Coronation services can be quite varied. The right to present the Sovereign with three maple cups, the right to make wafers, the right to present a glove for the Monarch’s right hand, and the right to present the Sovereign with a towel when they wash before the Coronation Banquet have all been the subject of coronation claims.[4] However, modern monarchs have generally dispensed with services related to the Coronation Banquet or the Coronation Procession. Performing a coronation service is traditionally seen as a matter of prestige, and people have gone to great lengths to defend their claims over the years. For example, when the Court of Claims accepted Henry Scrymgeour-Wedderburn’s claim to be Hereditary Standard-Bearer of Scotland in 1902, the Earl of Lauderdale sought relief from the Scottish courts. The dispute went all the way to the House of Lords.[5]

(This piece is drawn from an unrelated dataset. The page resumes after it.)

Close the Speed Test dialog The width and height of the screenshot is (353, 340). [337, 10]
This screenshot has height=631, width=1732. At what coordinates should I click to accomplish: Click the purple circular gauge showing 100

The earliest record of coronation claims being formally adjudicated comes from the coronation of Richard II in 1377.[6] Initially, they were entrusted to the Court of the Lord High Steward,[7] but from the coronation of Henry VIII onward, they would be heard by a dedicated commission that became the Court of Claims.[8] In modern times, that body was appointed by Royal Proclamation.[9] A wide range of individuals were appointed to the Court, including Royal Dukes, high-ranking prelates, Ministers of the Crown, and senior judges.[10] Most appointments were pro forma, and the Court’s day-to-day work was carried out by members who were professional jurists.[11]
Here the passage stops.